A much healthier and more comprehensive state pension system is taking shape in China, with the participation of private pension schemes to better support the country’s aging population.

“We are now only offering high cash yielding, long-term private funds to ultra-high net worth clients and institutions at the moment. But in the future, hopefully, after we acquire the license and new policies come out to allow us to launch pension products for the middle class, we will be very actively participating in that,” said William Hui, deputy CEO of Neuberger Berman Fund Management (China) Ltd.   

The State Council earlier this year released guidelines on developing private pension schemes in China as a supplement to the nation’s existing pension system. They say that citizens covered by the state pension system can now open a personal account on an online platform built and run by the Ministry of Human Resources and Social Security. They can then open an individual financial account at a commercial bank authorized by the platform to invest their pension payments in approved growth funds. 

Hui added that in the rest of the world, workers and investors are more inclined to put their money in personal pension products. Insurance companies and fund management companies manage these products, which offer the possibility of higher returns or more flexibility in terms of investment. Chinese people are now, however, increasingly transferring their savings to personal pension schemes.

By the end of last year, China already had more than 200 million people aged 65 or above. Together, they account for more than 14 percent of the country’s total population. These figures, along with the expansion of private or individual pensions, could be of huge commercial value. Experts say Chinese pensions could be particularly significant for foreign asset management service providers. 

Theodore Shou, chief investment officer of Skybound Capital, believes the individual pension plan market has enormous potential, and the involvement of foreign asset managers could spur product development. 

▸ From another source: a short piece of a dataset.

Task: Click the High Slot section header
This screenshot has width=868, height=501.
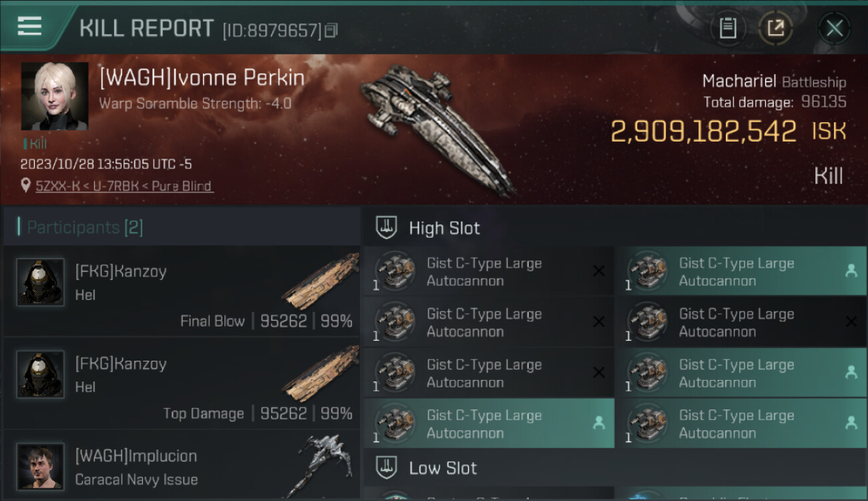Action: click(x=444, y=228)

“Many Chinese asset managers have little knowledge or experience in designing products that target the retirement market or pensions. These are lessons that such managers can learn in other markets and they can easily apply them to the Chinese market, leading to a better developed range of products that they can offer on the market,” said Shou.

Samuel Fischer, head of China Onshore Debt Capital Markets for Deutsche Bank, says the bank’s subsidiary wealth management company DWS has also expanded its business in China. He echoed Shou’s idea, saying opening the market to foreign players will hugely benefit both sides. 

In March, China expanded the scope of a pilot program for retirement wealth management products from four cities to 10. It also increased the number of banks’ wealth management subsidiaries participating in the program from four to 10. By the end of June, 27 wealth management products for retirement planning had been sold to 231,000 investors, with a total subscription amount of 60 billion yuan ($8 billion).